Saturday, May 5, 2012

Economic Stability: Still in Question in the U.S. & EU

The mixed economic indicators have been a source of much debate among analysts. The softer than expected Jobs Report, along with the spiking gas prices have turned the optimistic economic forecast on its head. An article in the Wall Street journal indicated the industries that were previously driving the economic recovery in the past year have slowed, noting that others economic indicators have stepped up their place. I'd say that's as accurate observation and interesting fodder for economists. For example: the housing market appears to be gaining a good deal of traction, and consumer spending has been consistently growing, and gaining momentum. Experts say that the up-beat consumer spending data is linked more to the unusual warm Winter, and thus not so much a real indication of a positive consumer outlook. The market has fluctuated in the last quarter of 2011, but it cannot be disputed that the DOW has flourished in spite of the slow economy to its highest levels above 13, 000. It also appears that the market seems to be a lot less sensitive to the news across the Atlantic than last year. The Ratings agency, S&P downgraded Spain's debt in January and again in March, but the market barely responded to the news. This is somewhat surprising considering the impact the Euro crisis would have on our economy if things were to spiral out of control. Perhaps the market had already compensated for the news in the last quarter of 2011, since the downgrade for France and Spain had been anticipated.

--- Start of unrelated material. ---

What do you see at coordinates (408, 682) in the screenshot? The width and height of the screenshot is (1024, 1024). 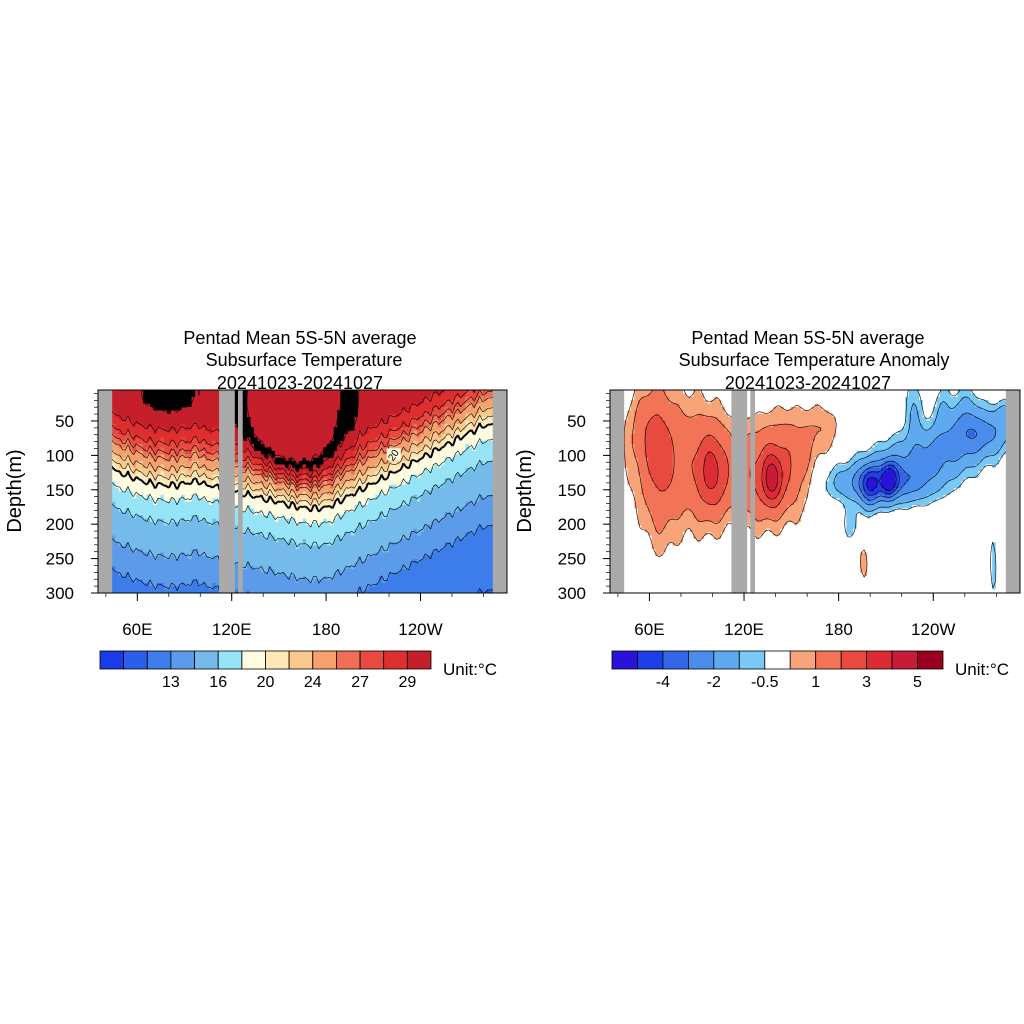 I see `colorbar-label: 29` at bounding box center [408, 682].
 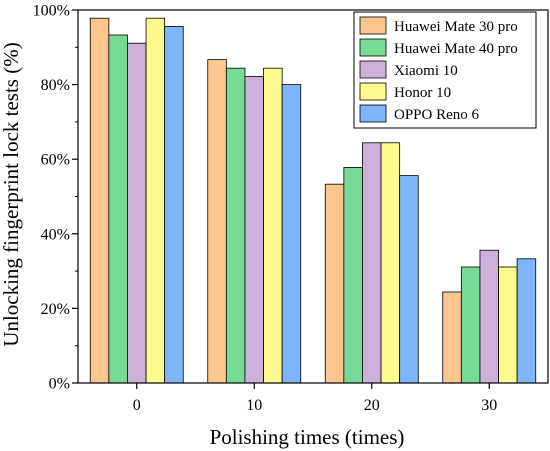 What do you see at coordinates (426, 71) in the screenshot?
I see `legend-label: Xiaomi 10` at bounding box center [426, 71].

Indications That support Optimism

Consumer spending has been a great influence on the economy, having a direct impact on the retail industry revenues. It should be noted that two thirds of national GDP is made up revenues from consumer spending. Consumer spending is indeed an important aspect of analyzing the economic forecast. The Housing market is showing signs of life, as housing purchases in the first quarter increased 19%. More dramatic statistics have been coming out of Miami and New York, but it’s still too soon to exhale

Indications That support Pessimism

The rising oil prices have become an unavoidable threat to the recovery, but for some inexplicable reason consumers are taking advantage of the prices and low financing interest rates. The jobs report came in at 120,000 new jobs, which is the lowest number in several months. This could indicate that employers are not completely convinced that the economy is on the road to solid footing. Let's face it the perception of the economy is the most important aspect of the forecast. Economists and analyst can talk endlessly, but if the investors' perceptions do not concur, they stay out of the market, or get out.

The fact is there are both positive and negative influences at work, making it more challenging to decipher the indicators. If I had to take a stab at analyzing the economic indicators, I'd be likely to lean toward an optimistic forecast because of the sheer impact that consumer spending has on the GDP, and the deep discounts in the housing values which have spurred buying. Also, the earning reports illustrated that banks are thriving amid restrictive finance reforms, and retailers are reporting positive earnings that beat analysts' expectations. Tourism in the country reached an all-time high amounting to billions in added revenues in New York alone. We will just have to wait ad see, it could really go either direction in the coming months.